Ведь герои Черницкого отнюдь не из магазинной подсобки. Один актер, другой литератор, и английскую фразу могут ввернуть, и авангардного и не авангардного поэта процитировать, и товар в газету “Гуманитарный фонд” заворачивают. По всем признакам — из нынешней интеллектуальной элиты. Просто возможности не те, не предложили им контракт на радио “Свобода” или курс лекций-консультаций в славистском центре. И пришлось им крутиться к а к в с е м.
Может быть, самое мужественное в нашей ситуации как раз то, что делает Черницкий, — не жмурить глаза, не делать вид, что э т о г о в нашей жизни нет. Я бы, например, не стал говорить о не-кой нравственной глухоте автора. Нет. Пишет интеллигент с нормальной, еще не сбитой шкалой нравственных ценностей; пишет, вполне отдавая себе отчет в том, какой шок способно вызвать изображенное им. Потому и действует так его проза. И уж коль мы не в состоянии вот так сразу изменить свою жизнь, то давайте хотя бы иметь мужество видеть ее во всей красе. Тяжело? Противно? Еще как! Собственно, поэтому и об этом написал Черницкий свою повесть.
III. ИВАН АЛЕКСЕЕВ. “Мужчина на одну ночь” и другие рассказы. М. СП “Слово”. 1993. 207 стр.
О рассказах Ивана Алексеева в литературных кругах начали говорить еще до их публикации как о прозе талантливого и уже почти зрелого мастера. И вот книга вышла. Действительно. Талантлив — безусловно. Мастер — без сомнений... Особенно поражает последнее: это в наше-то время, когда с падением идеологической цензуры, казалось бы, пала и редакторская, эстетическая цензура и в силу начала входить проза, чуть ли не целиком построенная на лихости новых авторов, которые “двинули” в большую литературу, не особенно утруждая себя литературной выучкой и самодисциплиной?! А тут строгость к себе почти монашеская. Разве что несколько зазывным, фривольным выглядит название книги: “Мужчина на одну ночь”. Но сам-то рассказ, давший название книге, действительно очень хорош. Ориентация здесь не на “Эммануэль” и маркиза де Сада, а на Чехова, Трифонова, Маканина; на их умение двумя-тремя короткими штрихами изобразить характер, судьбу персонажа, на их умение передать жест, интонацию, а самое главное, на умение за обыденным, примелькавшимся открыть некое пространство, в котором-то все и свершается. Помните: ничего не происходит, герои просто обедают, сплетничают, а в это время ломаются их жизни. Это как раз то, что уже умеет делать в литературе Иван Алексеев. Вот, скажем, его рассказ “Мужчина и женщина”. Относительно короткий и относительно традиционный (муж и жена, прожитая обыкновенная, в общем-то, благополучная жизнь, в финале ее у обоих — тягостное недоумение перед протекшим), рассказ этот вбирает у Алексеева почти романное содержание.
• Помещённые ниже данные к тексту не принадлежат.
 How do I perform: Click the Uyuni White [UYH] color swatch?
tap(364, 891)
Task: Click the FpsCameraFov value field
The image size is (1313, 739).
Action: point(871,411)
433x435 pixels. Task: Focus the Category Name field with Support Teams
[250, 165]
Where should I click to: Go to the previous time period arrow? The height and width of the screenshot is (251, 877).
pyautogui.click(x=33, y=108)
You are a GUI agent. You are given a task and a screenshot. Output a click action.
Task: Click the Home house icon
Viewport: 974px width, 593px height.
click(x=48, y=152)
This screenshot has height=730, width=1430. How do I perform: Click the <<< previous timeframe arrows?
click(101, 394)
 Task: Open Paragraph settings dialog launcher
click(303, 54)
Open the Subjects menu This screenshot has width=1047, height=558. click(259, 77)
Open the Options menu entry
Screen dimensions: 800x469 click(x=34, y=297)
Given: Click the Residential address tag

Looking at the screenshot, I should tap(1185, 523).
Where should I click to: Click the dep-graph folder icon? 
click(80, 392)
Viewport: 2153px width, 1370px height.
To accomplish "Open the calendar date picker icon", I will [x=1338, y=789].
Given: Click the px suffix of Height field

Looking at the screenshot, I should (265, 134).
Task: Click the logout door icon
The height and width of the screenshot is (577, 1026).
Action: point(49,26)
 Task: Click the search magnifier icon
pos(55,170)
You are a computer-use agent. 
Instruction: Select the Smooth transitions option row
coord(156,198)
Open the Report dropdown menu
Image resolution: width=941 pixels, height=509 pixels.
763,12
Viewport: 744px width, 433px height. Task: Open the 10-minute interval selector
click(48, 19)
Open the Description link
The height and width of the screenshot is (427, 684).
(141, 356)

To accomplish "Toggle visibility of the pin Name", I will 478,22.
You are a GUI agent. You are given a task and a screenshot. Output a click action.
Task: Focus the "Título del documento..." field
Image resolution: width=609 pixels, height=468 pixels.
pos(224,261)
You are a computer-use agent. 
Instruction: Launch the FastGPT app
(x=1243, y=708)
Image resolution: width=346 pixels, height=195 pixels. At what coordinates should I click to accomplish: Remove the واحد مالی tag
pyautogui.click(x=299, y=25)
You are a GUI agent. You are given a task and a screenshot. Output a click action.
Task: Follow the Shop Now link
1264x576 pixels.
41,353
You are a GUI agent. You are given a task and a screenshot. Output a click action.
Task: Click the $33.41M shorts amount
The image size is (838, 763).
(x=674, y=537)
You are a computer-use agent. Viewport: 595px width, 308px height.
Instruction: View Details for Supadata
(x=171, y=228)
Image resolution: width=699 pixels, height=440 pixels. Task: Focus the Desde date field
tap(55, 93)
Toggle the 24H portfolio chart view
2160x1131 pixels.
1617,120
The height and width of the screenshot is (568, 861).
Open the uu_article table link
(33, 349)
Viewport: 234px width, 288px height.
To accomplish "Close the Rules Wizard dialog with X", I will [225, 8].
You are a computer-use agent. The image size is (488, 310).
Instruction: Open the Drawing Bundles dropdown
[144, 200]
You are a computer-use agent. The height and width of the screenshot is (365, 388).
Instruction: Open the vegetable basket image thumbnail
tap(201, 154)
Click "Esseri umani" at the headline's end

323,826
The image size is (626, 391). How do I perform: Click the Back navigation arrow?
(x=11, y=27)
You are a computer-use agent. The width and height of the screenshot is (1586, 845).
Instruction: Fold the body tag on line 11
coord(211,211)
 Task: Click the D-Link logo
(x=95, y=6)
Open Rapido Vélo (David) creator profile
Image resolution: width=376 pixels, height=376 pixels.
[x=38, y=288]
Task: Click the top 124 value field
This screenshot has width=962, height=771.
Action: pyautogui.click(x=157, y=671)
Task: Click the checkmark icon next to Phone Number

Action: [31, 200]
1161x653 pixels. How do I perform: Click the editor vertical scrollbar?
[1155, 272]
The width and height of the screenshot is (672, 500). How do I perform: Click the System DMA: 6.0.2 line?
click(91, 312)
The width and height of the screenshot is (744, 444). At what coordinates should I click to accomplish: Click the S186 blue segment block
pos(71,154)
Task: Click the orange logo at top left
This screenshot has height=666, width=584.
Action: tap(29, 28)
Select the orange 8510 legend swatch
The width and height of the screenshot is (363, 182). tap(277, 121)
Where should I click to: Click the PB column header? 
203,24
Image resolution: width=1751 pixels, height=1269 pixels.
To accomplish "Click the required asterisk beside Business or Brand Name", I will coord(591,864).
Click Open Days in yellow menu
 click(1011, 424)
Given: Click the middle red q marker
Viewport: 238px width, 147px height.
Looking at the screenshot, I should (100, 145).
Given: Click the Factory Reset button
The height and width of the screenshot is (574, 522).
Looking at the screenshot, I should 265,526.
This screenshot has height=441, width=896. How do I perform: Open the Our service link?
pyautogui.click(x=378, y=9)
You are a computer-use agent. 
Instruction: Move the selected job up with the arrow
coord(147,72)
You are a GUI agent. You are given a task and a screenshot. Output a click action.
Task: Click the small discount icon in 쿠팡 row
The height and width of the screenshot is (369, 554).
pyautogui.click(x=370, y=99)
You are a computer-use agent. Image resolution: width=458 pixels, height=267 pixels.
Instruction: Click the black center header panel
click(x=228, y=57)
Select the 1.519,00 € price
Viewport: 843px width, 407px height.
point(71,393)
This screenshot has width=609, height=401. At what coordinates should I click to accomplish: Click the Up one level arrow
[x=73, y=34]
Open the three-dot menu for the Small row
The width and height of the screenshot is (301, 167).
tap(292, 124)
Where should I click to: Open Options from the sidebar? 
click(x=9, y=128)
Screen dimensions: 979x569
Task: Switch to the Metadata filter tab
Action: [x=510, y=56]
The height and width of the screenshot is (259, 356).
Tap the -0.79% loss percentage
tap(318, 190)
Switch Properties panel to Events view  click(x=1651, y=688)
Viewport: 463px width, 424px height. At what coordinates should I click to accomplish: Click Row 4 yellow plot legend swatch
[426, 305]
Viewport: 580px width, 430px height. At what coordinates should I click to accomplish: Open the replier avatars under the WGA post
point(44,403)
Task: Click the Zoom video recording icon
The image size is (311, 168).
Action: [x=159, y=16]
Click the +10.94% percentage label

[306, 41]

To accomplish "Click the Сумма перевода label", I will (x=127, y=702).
Пересказывать здесь сюжеты или пе-речислять приемы, которыми пользуется Алексеев, бессмысленно. Не в материале и не в сюжетах своеобразие писателя. Он берет другим: плотностью письма, умением вымывать из быта бытийное. В последние годы очень и очень немногие входи-ли в литературу с такой великолепной “литературной мускулатурой”.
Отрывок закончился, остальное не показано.